● **EXERCISE**
From the line containing "Click the Показать еще button" to the end of the data, retype every line exactly and nothing else. Drop the pictures.

══════

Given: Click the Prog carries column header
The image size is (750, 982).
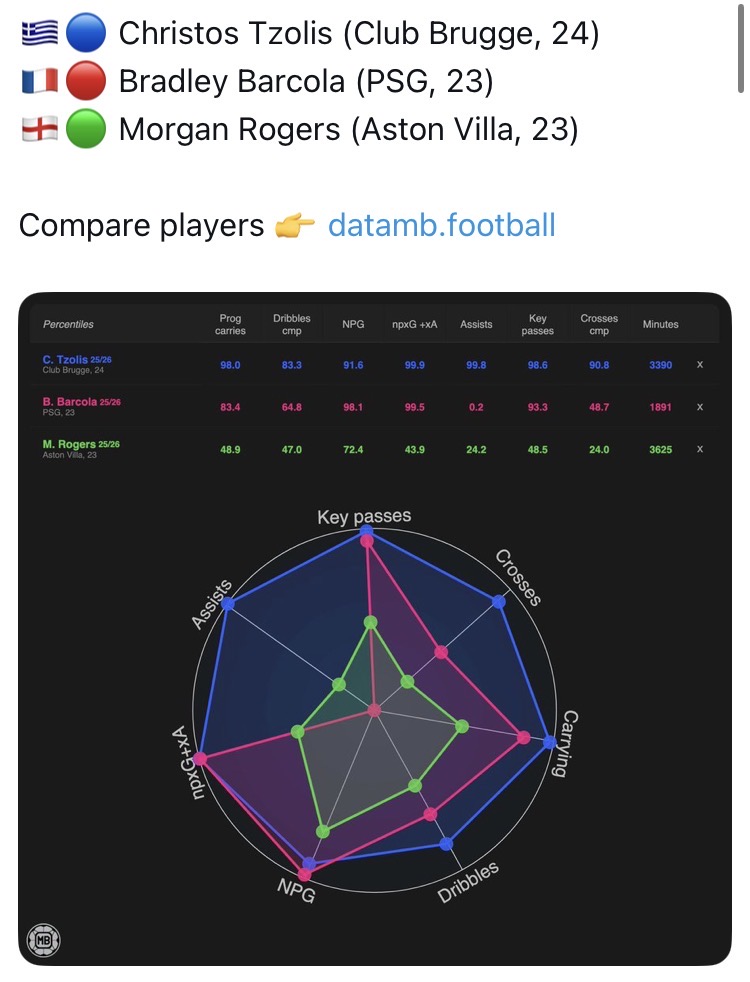Looking at the screenshot, I should pyautogui.click(x=230, y=324).
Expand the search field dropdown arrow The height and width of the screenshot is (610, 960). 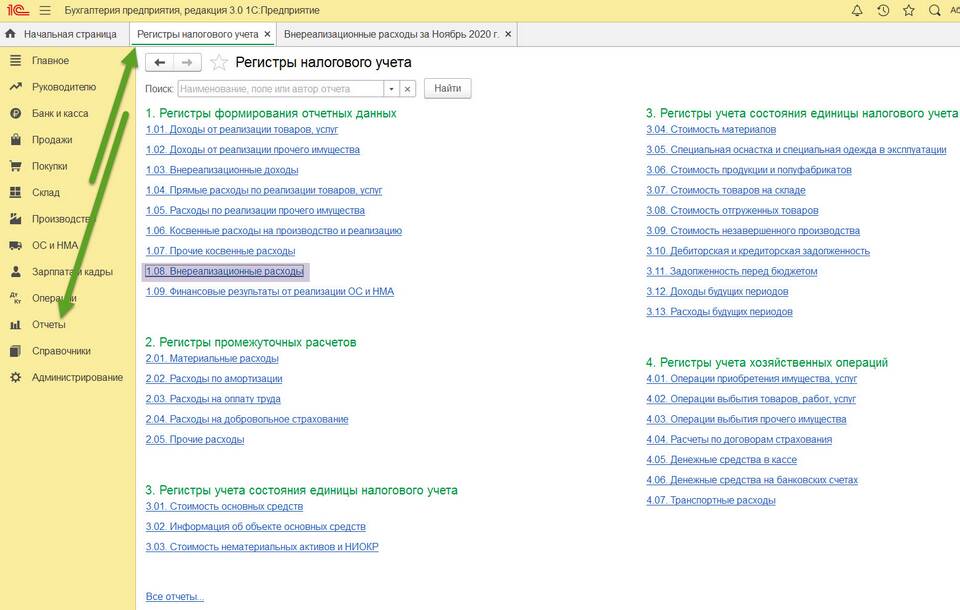(x=391, y=89)
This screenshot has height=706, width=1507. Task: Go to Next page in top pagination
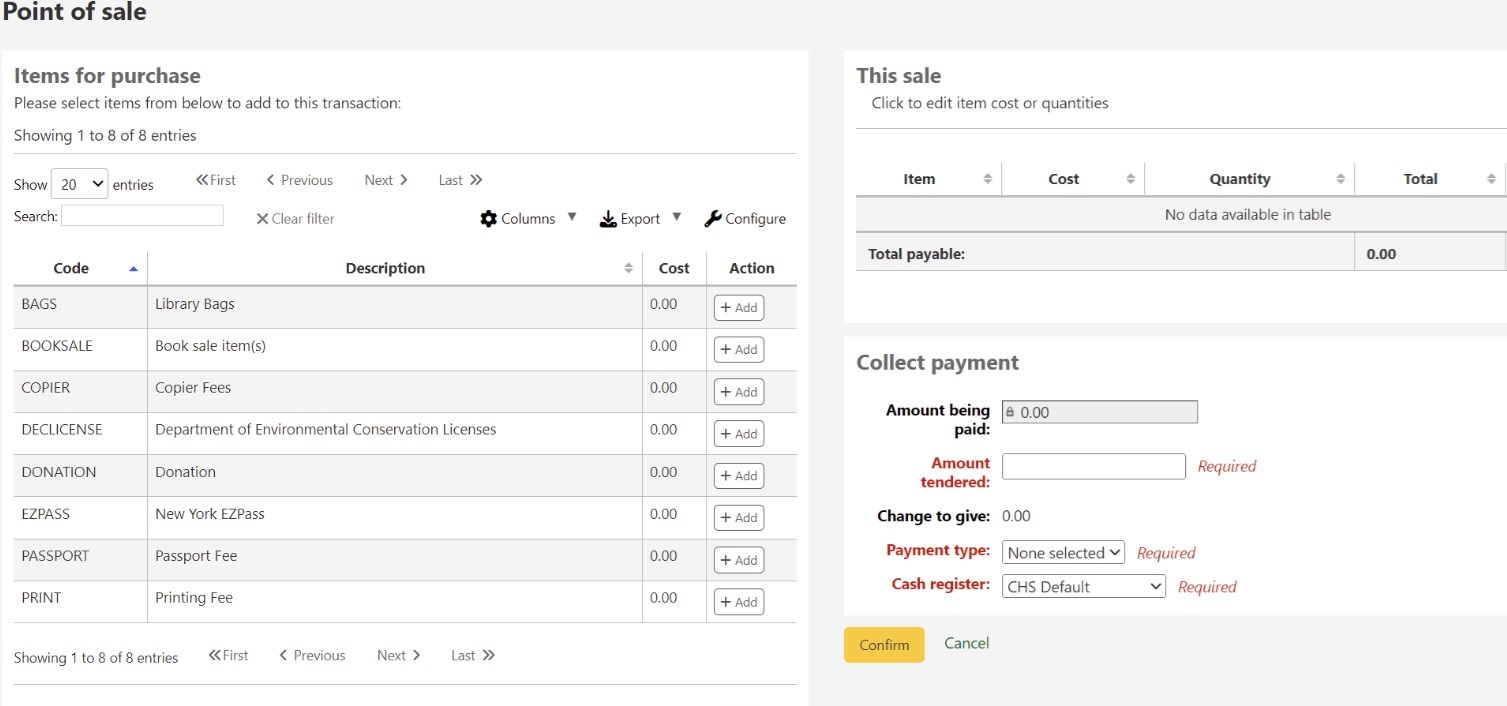(x=386, y=180)
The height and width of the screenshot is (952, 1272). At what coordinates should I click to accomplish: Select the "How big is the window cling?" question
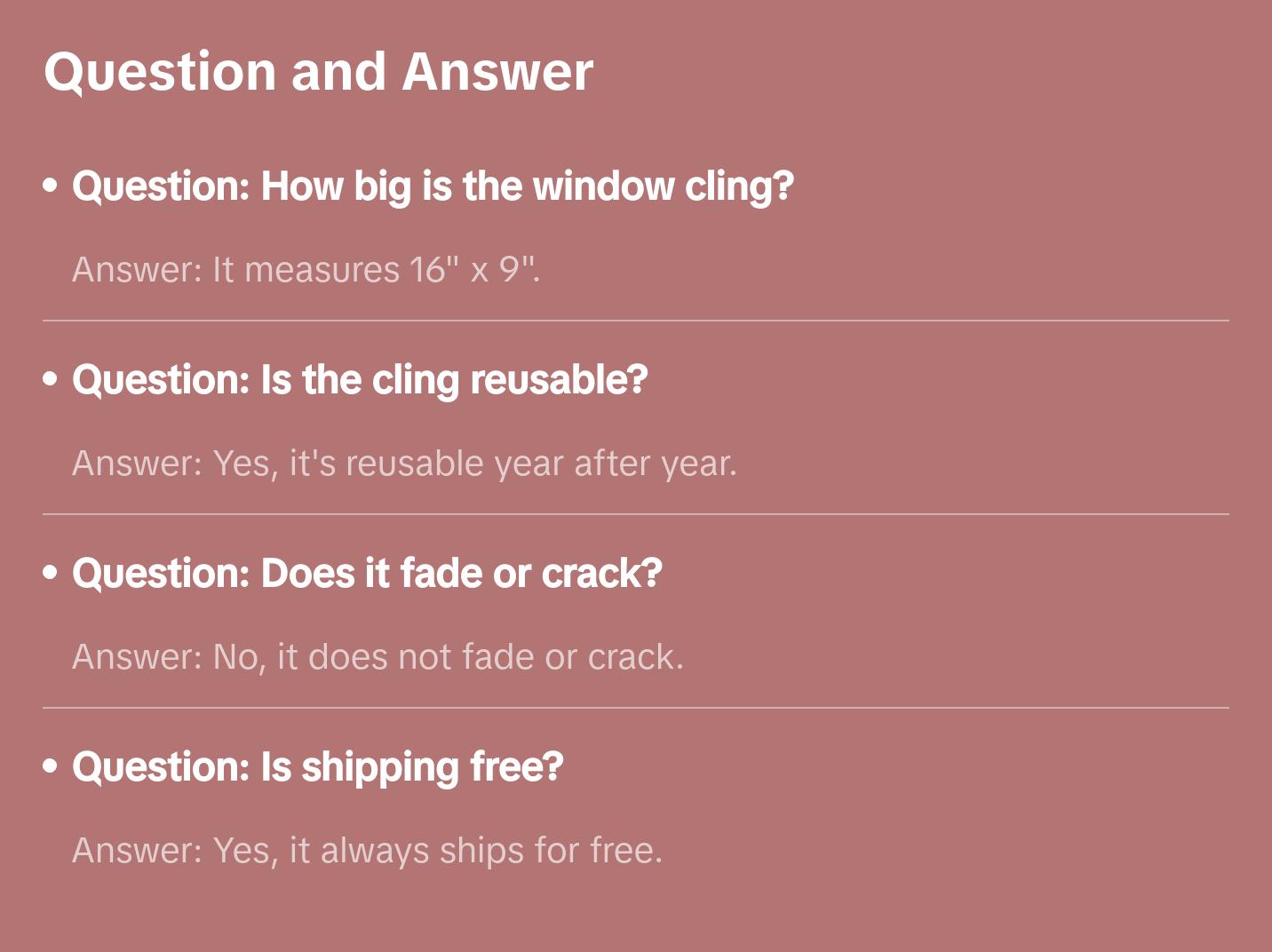click(x=433, y=186)
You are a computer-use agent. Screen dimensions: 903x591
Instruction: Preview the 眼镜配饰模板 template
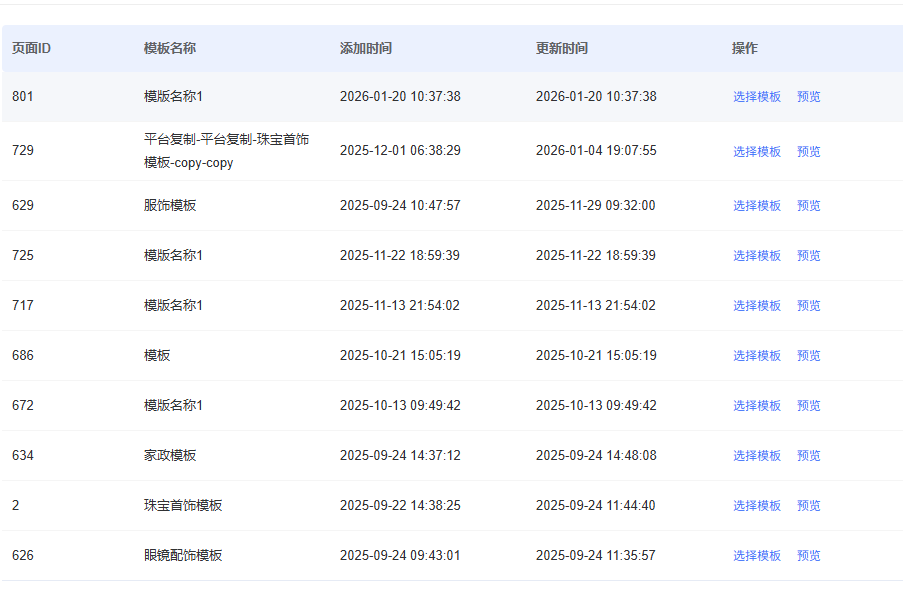tap(808, 556)
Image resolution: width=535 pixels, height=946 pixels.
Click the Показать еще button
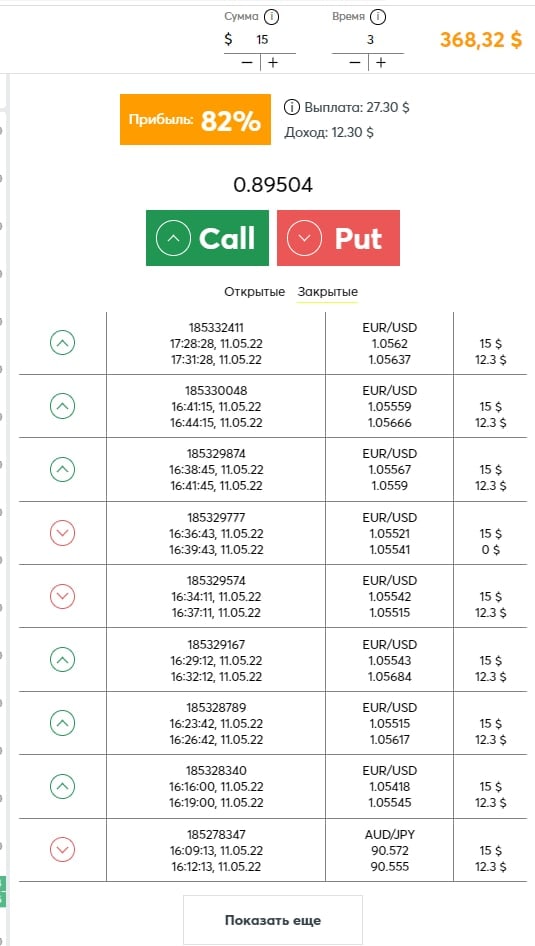pyautogui.click(x=273, y=920)
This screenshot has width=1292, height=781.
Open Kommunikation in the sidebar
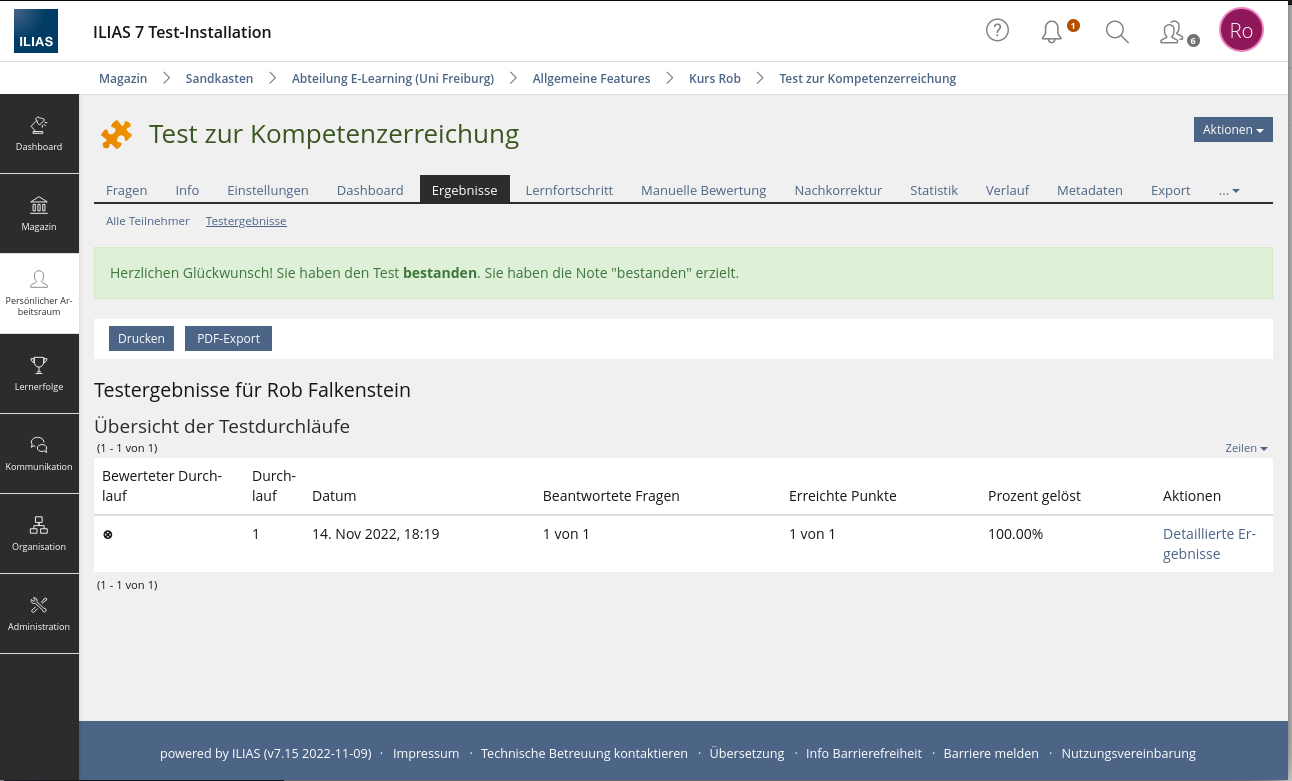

══════

● **RESULT OF THE TASK**
Click the Показать еще button
pyautogui.click(x=273, y=920)
This screenshot has width=1292, height=781.
Open Kommunikation in the sidebar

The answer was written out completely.